I use my Lang year round. When the temps are hot you just simply build a smaller fire. Very simple.
Al


----------



## D.W. (Aug 1, 2020)

It's been 100 +/- a couple degrees here for over a week now, and I've cooked on the offset almost every day. You just need less fuel for temp. I also agree 100% with 

 sawhorseray
 to use smaller splits and maintain airflow/temp control via the firebox door, it's the easiest way to go about. I keep an assortment of different size splits on hand to help temp management. Also, the cold beer helps a bunch too.


----------



## SecondHandSmoker (Aug 1, 2020)

Lots of good advice in the above posts.
A swimming pool plus ice cold beers or frozen margaritas are must haves too.
Stay cool and safe up there.


----------



## sawhorseray (Aug 1, 2020)

SecondHandSmoker said:


> Lots of good advice in the above posts. A swimming pool plus ice cold beers or frozen margaritas are must haves too. Stay cool and safe up there.



Thanks for covering that Stuart, I'd kind of completely overlooked those two important aspects. How are you holding up down that way? The last two days we were 119º, was the hottest July ever. I've been dipping in my pool a half dozen times a day for the last couple of months, really cuts down on the showering and laundry, probably be keeping that up for the next three months. We're still pretty much in lockdown mode and staying safe as could be.  I might smoke up a little something on my offset next week tho with the Vortex and SnS my Weber has been getting a real workout this summer. 
You kids stay safe too, the zombies are everywhere!
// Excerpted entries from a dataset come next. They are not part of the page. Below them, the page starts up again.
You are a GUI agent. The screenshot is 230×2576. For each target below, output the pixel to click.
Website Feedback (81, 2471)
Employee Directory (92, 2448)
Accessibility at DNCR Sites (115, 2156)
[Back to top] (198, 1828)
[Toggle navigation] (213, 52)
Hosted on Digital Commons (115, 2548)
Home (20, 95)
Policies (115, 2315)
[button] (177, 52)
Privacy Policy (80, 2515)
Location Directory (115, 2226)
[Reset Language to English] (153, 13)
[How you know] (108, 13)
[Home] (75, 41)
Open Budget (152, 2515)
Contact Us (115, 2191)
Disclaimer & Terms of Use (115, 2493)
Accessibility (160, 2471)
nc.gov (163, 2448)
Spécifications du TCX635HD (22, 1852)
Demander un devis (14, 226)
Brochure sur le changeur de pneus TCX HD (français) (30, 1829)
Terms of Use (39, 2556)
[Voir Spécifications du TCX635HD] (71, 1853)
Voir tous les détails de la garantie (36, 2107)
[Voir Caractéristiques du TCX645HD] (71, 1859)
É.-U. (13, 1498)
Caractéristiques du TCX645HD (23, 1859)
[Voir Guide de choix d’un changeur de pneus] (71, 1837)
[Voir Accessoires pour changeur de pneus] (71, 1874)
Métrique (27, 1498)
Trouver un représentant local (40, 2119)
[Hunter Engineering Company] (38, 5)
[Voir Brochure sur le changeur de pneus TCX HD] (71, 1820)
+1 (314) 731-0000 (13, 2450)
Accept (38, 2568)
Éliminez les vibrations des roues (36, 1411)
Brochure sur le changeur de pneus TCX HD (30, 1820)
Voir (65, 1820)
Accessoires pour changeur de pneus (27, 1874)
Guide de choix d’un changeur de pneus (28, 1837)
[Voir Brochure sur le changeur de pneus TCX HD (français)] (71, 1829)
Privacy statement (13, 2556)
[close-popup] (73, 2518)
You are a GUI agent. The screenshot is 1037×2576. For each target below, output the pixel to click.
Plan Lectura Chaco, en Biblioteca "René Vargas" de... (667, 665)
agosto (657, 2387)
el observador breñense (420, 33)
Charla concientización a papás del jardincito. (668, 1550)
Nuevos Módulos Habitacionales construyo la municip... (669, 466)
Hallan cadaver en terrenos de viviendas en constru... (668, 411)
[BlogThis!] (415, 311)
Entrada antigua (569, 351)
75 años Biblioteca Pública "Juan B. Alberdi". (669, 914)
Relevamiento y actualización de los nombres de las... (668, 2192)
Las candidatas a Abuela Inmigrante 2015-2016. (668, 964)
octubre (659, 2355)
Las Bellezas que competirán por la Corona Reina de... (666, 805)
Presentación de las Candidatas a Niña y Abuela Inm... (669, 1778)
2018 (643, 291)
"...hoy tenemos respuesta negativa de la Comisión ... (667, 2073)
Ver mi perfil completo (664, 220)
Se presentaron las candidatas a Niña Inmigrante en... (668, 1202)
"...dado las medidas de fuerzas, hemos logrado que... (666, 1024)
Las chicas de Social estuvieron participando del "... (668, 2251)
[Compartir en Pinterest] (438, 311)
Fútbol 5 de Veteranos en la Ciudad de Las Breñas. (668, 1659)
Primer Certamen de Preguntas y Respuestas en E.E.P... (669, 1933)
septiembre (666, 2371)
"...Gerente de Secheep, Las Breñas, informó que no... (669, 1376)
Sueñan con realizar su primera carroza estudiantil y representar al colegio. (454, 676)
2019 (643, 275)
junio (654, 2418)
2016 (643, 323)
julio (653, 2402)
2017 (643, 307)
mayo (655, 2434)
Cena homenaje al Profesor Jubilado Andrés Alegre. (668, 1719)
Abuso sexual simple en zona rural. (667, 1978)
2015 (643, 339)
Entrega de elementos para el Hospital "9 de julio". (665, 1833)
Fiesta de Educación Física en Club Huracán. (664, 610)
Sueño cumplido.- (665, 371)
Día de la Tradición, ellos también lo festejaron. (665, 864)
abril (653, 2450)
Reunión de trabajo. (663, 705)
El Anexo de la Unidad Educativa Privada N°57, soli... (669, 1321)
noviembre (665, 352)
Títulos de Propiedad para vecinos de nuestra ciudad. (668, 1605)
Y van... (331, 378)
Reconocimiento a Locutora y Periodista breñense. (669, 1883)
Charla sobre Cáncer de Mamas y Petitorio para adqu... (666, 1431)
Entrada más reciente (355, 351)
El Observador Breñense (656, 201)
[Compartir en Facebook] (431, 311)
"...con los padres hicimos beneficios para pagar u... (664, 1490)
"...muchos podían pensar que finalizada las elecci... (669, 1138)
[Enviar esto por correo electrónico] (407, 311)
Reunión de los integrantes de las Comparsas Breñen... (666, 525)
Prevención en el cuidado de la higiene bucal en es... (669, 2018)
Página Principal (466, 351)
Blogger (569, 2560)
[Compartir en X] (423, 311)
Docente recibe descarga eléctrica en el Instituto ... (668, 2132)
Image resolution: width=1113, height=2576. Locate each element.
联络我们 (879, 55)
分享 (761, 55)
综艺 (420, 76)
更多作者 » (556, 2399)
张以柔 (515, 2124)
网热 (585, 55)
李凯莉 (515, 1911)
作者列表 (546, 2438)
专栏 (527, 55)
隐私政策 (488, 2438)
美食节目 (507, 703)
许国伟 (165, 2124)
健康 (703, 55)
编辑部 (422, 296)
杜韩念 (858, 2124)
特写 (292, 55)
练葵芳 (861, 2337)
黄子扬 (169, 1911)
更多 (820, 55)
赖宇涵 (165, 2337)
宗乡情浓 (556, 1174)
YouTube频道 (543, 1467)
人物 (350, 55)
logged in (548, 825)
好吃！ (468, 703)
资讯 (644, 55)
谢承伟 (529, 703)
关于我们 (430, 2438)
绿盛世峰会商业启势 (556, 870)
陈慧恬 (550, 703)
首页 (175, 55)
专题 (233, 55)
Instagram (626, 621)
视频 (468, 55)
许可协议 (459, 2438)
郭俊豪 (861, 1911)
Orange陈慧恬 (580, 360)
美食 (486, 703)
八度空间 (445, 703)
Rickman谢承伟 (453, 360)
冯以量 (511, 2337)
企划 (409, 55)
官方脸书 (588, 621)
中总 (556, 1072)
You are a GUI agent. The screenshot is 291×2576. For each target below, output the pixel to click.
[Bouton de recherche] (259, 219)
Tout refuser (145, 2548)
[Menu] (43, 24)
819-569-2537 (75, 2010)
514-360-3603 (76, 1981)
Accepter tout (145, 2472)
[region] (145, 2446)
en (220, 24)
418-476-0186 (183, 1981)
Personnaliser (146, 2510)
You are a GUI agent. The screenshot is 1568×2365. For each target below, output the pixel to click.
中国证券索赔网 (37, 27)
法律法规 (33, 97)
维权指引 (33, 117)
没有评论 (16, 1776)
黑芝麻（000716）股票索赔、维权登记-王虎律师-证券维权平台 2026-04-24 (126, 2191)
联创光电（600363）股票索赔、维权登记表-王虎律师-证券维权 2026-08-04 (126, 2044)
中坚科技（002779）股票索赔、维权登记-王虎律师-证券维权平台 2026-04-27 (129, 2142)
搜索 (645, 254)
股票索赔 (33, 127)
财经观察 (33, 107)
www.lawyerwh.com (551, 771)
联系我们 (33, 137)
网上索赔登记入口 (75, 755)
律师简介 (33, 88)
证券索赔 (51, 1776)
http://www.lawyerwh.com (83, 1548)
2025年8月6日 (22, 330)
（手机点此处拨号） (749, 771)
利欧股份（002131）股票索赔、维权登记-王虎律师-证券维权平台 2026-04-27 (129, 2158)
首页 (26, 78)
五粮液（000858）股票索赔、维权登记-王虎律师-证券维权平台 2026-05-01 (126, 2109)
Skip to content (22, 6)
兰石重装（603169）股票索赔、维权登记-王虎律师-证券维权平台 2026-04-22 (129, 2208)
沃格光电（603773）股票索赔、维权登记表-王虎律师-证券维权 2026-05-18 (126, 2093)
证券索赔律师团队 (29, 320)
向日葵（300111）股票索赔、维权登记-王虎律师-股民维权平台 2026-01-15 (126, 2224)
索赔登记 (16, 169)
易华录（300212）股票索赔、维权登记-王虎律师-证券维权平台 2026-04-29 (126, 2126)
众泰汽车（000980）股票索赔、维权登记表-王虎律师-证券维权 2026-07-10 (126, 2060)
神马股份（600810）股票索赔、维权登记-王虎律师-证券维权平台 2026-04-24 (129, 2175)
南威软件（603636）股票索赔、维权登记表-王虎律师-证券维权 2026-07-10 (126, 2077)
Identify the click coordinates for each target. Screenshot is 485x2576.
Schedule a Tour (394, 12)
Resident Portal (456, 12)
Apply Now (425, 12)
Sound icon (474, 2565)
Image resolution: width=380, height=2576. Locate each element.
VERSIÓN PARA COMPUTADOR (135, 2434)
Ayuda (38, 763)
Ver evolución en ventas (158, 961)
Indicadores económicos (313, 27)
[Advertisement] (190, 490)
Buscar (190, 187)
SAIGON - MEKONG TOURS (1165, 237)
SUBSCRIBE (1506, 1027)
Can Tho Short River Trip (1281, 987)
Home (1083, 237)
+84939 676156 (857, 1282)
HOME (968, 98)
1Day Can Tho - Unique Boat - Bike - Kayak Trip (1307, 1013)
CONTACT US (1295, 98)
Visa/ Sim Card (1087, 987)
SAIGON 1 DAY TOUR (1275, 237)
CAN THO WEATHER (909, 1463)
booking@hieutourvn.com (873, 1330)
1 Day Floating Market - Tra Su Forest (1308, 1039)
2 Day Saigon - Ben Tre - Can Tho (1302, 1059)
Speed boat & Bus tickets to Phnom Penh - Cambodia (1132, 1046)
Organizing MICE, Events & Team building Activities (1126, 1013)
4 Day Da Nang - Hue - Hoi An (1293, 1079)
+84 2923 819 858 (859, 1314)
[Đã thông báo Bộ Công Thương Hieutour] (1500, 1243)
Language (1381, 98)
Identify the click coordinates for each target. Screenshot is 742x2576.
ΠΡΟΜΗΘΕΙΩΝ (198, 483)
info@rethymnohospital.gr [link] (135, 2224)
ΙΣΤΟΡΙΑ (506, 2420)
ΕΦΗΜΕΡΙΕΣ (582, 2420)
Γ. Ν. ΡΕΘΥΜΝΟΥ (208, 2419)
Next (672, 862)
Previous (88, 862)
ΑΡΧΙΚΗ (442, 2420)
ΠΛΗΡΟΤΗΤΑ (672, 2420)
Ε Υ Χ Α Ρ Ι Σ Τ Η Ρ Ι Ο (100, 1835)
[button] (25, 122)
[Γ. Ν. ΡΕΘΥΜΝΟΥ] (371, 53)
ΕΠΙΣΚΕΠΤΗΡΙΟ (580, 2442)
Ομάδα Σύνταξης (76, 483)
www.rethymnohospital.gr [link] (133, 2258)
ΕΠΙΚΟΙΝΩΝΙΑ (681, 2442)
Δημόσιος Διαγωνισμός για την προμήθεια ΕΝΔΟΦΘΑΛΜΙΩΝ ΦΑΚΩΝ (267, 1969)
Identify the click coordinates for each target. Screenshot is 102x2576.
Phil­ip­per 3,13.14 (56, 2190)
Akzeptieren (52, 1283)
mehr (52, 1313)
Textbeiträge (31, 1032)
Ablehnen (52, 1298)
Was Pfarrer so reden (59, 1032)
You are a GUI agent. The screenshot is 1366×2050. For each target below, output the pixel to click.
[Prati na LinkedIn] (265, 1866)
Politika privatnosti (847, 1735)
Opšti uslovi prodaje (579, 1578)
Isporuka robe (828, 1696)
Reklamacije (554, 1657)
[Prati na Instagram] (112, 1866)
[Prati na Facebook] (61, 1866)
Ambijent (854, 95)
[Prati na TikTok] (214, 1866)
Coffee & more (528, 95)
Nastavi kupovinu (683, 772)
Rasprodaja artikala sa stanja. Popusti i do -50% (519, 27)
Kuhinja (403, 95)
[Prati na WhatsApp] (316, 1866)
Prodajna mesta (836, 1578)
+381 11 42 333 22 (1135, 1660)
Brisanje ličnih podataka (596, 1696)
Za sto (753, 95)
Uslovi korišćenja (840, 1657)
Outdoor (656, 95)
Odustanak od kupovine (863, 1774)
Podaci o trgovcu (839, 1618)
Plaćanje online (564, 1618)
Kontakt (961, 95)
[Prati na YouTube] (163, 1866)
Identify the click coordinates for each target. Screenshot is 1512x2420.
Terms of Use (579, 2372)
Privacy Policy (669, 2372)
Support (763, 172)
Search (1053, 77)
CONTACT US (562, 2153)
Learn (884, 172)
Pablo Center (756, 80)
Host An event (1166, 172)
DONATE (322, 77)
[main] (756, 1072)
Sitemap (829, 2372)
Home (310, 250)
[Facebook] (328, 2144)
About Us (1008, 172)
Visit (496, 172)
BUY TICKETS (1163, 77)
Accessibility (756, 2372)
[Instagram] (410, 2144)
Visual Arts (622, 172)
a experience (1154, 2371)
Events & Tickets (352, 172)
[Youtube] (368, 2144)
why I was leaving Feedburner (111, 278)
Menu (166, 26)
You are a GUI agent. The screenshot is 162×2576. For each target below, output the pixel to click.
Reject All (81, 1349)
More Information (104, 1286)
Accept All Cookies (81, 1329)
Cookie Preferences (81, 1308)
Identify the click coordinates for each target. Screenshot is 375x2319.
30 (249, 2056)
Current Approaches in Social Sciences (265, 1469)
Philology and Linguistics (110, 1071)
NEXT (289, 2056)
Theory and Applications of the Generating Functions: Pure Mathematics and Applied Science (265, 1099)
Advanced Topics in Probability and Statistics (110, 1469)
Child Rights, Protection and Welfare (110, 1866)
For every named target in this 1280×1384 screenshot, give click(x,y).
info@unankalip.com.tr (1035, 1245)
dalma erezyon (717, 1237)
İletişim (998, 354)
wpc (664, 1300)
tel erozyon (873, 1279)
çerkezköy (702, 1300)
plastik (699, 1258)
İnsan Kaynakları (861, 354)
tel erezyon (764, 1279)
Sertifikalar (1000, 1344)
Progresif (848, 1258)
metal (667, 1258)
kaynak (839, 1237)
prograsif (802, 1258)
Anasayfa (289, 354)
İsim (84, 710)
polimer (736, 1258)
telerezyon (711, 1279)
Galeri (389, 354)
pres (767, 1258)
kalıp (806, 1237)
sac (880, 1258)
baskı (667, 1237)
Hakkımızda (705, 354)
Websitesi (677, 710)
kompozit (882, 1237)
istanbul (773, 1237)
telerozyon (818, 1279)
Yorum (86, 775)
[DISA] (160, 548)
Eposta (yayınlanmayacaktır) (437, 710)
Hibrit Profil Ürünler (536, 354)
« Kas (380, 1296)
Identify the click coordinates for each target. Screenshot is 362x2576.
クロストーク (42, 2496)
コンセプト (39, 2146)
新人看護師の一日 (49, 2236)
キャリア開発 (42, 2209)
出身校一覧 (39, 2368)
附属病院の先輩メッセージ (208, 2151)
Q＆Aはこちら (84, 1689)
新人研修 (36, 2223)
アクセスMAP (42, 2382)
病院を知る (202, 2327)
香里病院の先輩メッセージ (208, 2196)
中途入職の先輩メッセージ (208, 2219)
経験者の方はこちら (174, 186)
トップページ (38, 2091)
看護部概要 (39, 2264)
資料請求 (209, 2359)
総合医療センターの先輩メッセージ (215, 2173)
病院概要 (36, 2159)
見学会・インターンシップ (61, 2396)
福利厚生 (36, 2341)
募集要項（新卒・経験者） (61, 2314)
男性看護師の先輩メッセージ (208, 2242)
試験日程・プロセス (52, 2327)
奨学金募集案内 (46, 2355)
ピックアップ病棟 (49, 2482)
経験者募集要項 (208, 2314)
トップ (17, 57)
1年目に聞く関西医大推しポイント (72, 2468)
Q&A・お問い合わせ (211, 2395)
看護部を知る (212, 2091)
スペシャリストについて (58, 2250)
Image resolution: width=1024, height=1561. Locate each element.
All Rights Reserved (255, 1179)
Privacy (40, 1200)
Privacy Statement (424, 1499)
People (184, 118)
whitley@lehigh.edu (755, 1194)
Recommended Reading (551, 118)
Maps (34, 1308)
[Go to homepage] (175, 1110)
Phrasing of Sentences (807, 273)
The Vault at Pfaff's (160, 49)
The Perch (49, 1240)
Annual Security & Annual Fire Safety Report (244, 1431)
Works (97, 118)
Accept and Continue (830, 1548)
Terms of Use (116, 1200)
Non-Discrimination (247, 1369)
RAY


----------



## TXBBQinAZ (Aug 1, 2020)

Thank you everyone for the good advice.  The two staples of an Arizona summer, pool time and a lot of cold beer!

I will need to look into Meadow Creek, so thank you for that sawhoreseray! I had been looking at the usual suspects that I have found on a few of the other threads on SMF.


----------



## SecondHandSmoker (Aug 2, 2020)

sawhorseray said:


> Thanks for covering that Stuart, I'd kind of completely overlooked those two important aspects. How are you holding up down that way? The last two days we were 119º, was the hottest July ever. I've been dipping in my pool a half dozen times a day for the last couple of months, really cuts down on the showering and laundry, probably be keeping that up for the next three months. We're still pretty much in lockdown mode and staying safe as could be.  I might smoke up a little something on my offset next week tho with the Vortex and SnS my Weber has been getting a real workout this summer.
> You kids stay safe too, the zombies are everywhere! RAY


 
Yes Ray, those are two very important aspects to cooking out during the summer up there.  
I remember those days very well.  
We holding up okay down here.  Luckily,  the temps haven't been too bad down here,
107-108 degrees.  The evap coolers on the patio are working great even with high dew point temps.  
We've been doing more grilling than smoking, so I'll need to go on propane run real soon.
Yep, we run into the occasional zombie when we venture out.  
You and Jan stay safe too.


----------



## BKs_performance (Aug 27, 2020)

i live in lake havasu city arizona. it hasnt been under 110 in a couple weeks.  really the only differance is you dont use as much wood. setting and maintaining a 225* temp hasnt been a problem for me.  the reall issue is on yourself, gotta be in a shaded area or the sun will kick your ass.


----------



## Bearcarver (Aug 27, 2020)

Can't help you TXBBQinAZ !!
The only time I ever picnicked in temps over 105° was in Vietnam, and since I was only 19 years old & in Great Shape, it didn't bother me a bit.
Couldn't do it now!!!!

Bear


----------